The ancient Romans had a tradition: whenever one of their engineers constructed an arch, as the capstone was hoisted into place, the engineer assumed accountability for his work in the most profound way possible: he stood under the arch.- Michael Armstrong

I remember my father, after I screwed up royally, having a long talk with me about being an accountable human being. At the time, I kept my eyes to the floor, and prayed it would be a short chat, so I could retreat back to my adolescent angst. But it was not a short conversation. It was a long conversation, as were many with my father. Dad just seemed to take the long way around when he made a point, and I miss those deep as the ocean chats with my father. He was wise beyond his years, and he continues to teach me every day, even though he has long since passed.

One of the things that he told me that day was I needed to take responsibility for the life I was creating for myself. People could help, people could hinder, but the bottom line was your life was what YOU made it. So, if times were tough, it was you who could choose to bounce or stay down. I tried to listen, but to be honest, that lesson took a long time to stick for me. I’ve blamed more people and circumstances for some of my life experiences than I care to admit. It is only in the last two years that I feel I finally understand what it means to take accountability for your life, the good and bad.

Years after that conversation with my father, I was reading Jack Canfield’s book Success Principles, and that long ago lesson was confirmed. The first success principle for life? Take 100% responsibility for your life. Period. No excuses. Whatever is happening is your responsibility, to either build on or change.
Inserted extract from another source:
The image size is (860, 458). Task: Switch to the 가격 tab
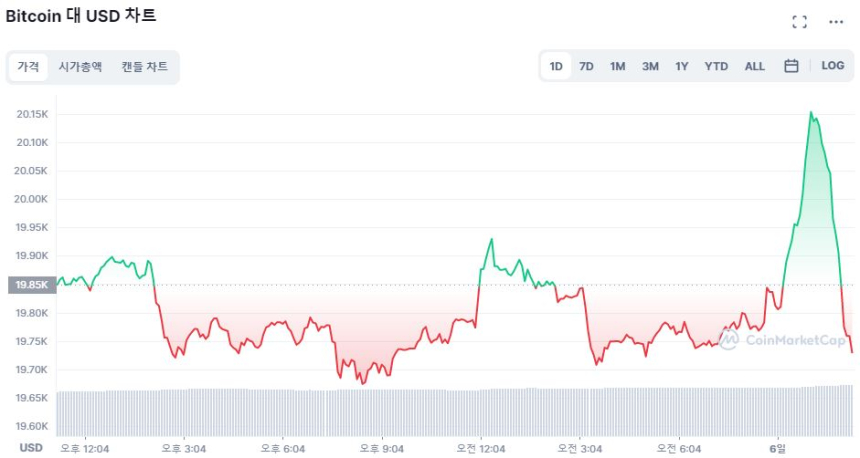pos(28,67)

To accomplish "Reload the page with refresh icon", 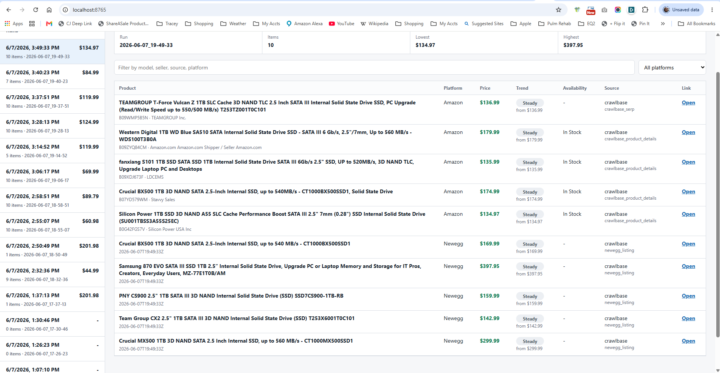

It is up to you. Why do I bring this up? Because I feel we need to refocus our efforts on building accountable and resilient children.

Helicopter parents, it is time for you to land. It is time for us to take a long hard look at how we are raising our children and ask ourselves one important question.

Are we really helping them?

I understand that life is complex these days. But with all of our advancements in society, do you think we are doing right by our children? Don’t you think some old fashioned parenting is what is missing in this world? You do the school project because she gets frustrated. You make an immediate appointment for a meeting with the teacher at the first sign of anything less than perfection to address this issue ( with the teacher, not your kid), you are all smiles and nods when signing the beginning of season information about your child’s team, and in complete agreement on how the team will be worked, and how issues will be addressed. But when it is your kid who is being disciplined, what happens? Do you guide your child to an understanding of how to deal with it, and prevent issues in the future, or do you confront the coach and get all “up in his business?”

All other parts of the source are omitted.